The nightly comedy sitcom, "Abu Al Malayin" (Father of Millions), airing on the Saudi-backed network MBC1, is about two rich brothers' zany adventures in capitalism. In one episode, the siblings predict that the Arab revolutions will boost demand for "tools of repression," and start importing tear gas and police dogs. The brothers want to earn a bad reputation among Western human-rights groups, so that Arab states will be more likely to do business with them. When I asked screenwriter Khalaf al-Harbi why he thinks the show is a hit, he replied: "All year long Arabs have been crying—about Syria, about Iraq. They need to laugh more than ever."
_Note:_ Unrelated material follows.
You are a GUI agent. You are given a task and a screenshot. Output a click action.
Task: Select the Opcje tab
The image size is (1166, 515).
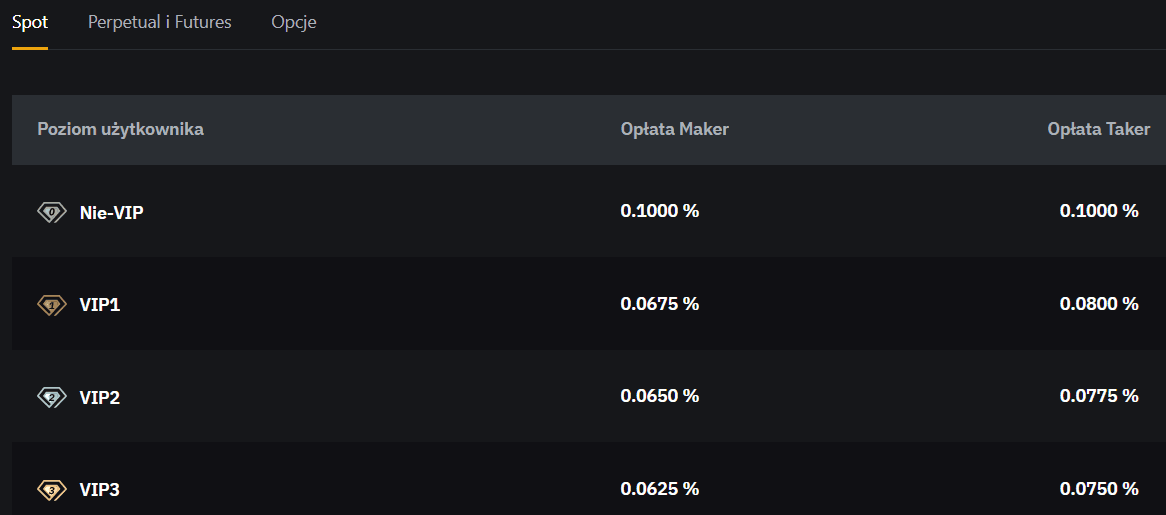click(294, 22)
...Part of the reason such programming is dominating the airwaves is that the Syrian TV industry, which has long been the source of the most anti-Semitic and politically toxic shows, has been virtually put out of commission by the civil war. Battle scenes in dramas like "Khaybar" are costly, and these days are difficult to shoot outdoors in Syria, where the other kind of shooting is rampant.
The Brotherhood, for its part, hasn't nurtured the creative talent necessary to staff its own ideological productions. One halting attempt was ridiculed by critics earlier this year for its conspicuous lack of female characters. Meanwhile, Shiite Hezbollah's annual TV epic spotlights a non-Jewish adversary this year—the Sunni Ottoman Empire—in an apparent nod to the region's sectarian strife. It hasn't attracted a substantial audience.
Shifting political circumstances have conspired to alter the menu of shows this season. But viewers' choices are a sign that Arabs may be eschewing the fixation on an external enemy in favor of more introspective, even self-critical fare—as well as plain old escapism.
It looks like the Arab world isn't in the mood to watch antisemitic historical series.